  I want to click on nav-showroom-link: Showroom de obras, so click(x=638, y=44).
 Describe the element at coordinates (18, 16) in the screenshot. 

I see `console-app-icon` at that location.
==
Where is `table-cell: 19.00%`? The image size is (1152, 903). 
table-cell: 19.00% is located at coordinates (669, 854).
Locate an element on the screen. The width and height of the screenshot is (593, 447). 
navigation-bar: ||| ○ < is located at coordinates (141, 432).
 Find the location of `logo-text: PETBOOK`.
--
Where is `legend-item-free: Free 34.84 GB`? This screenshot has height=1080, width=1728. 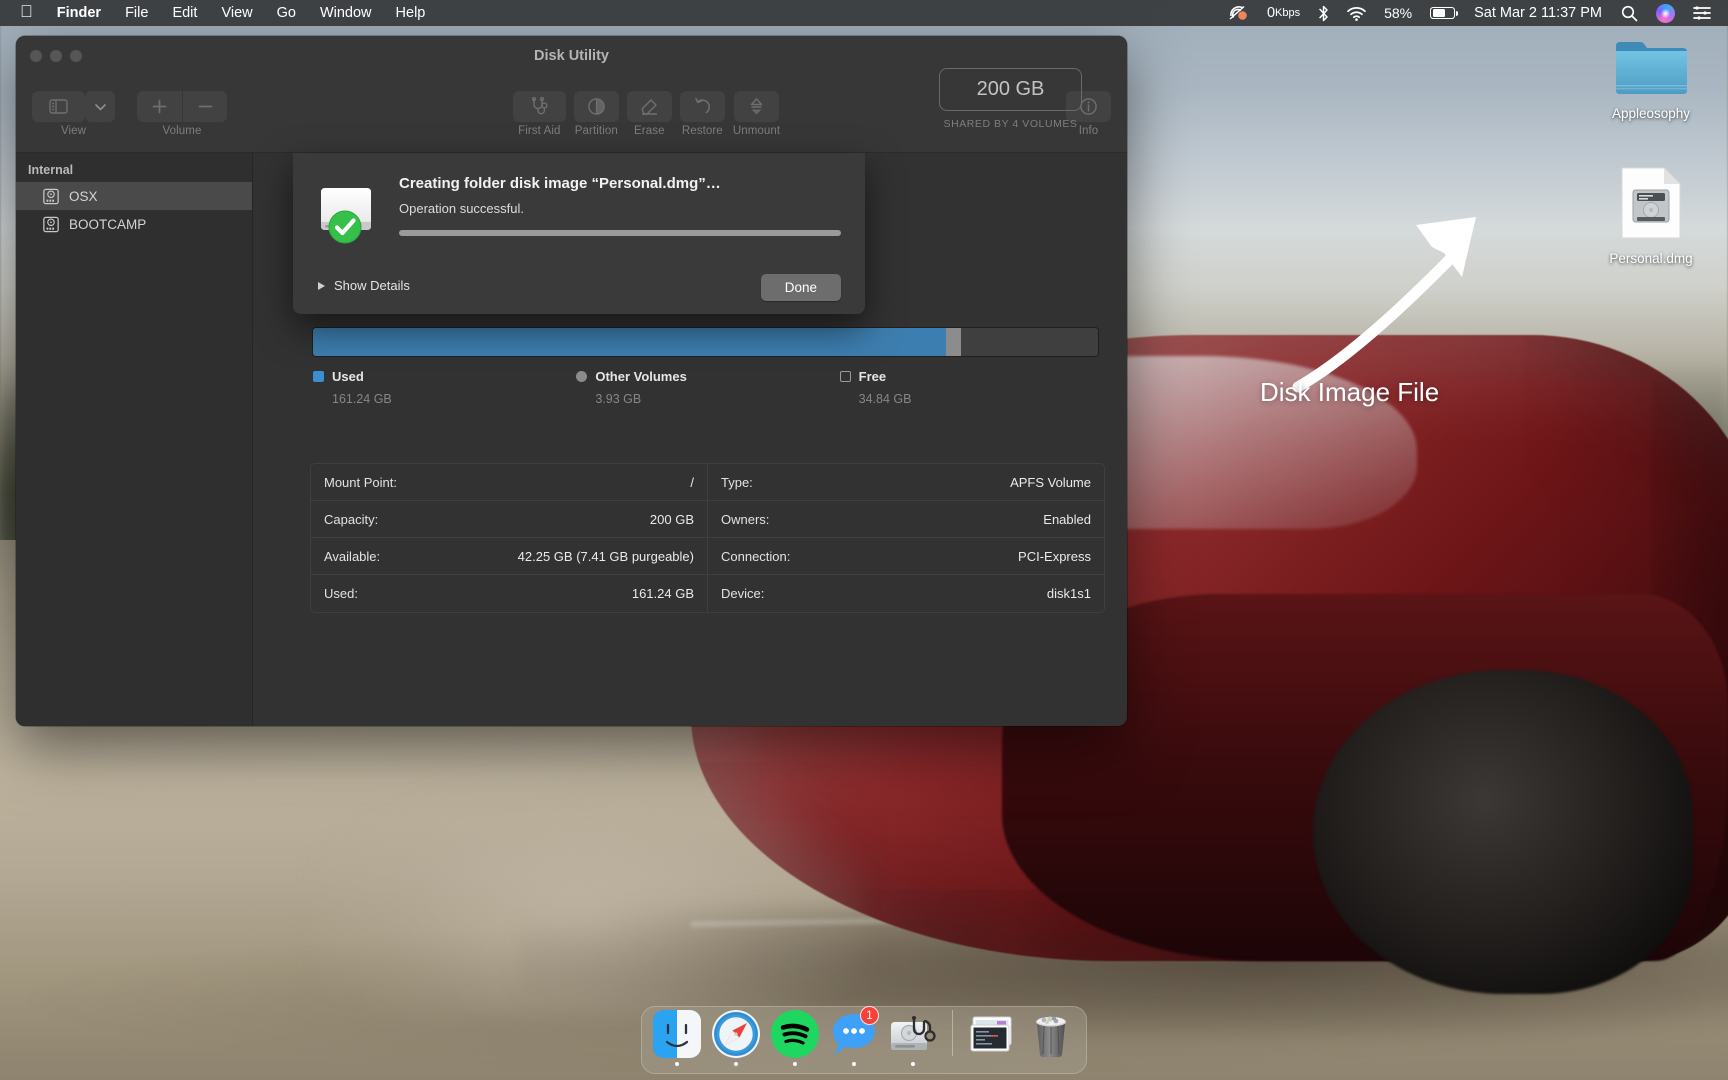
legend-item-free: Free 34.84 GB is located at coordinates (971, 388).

> [WHAT TO PRODUCE] Format the stretch of records from the line containing "Describe the element" through the line containing "at that location." as a JSON list of strings, with one string per line and blank lines omitted.

> [RESPONSE]
[
  " Describe the element at coordinates (18, 16) in the screenshot. ",
  "I see `console-app-icon` at that location."
]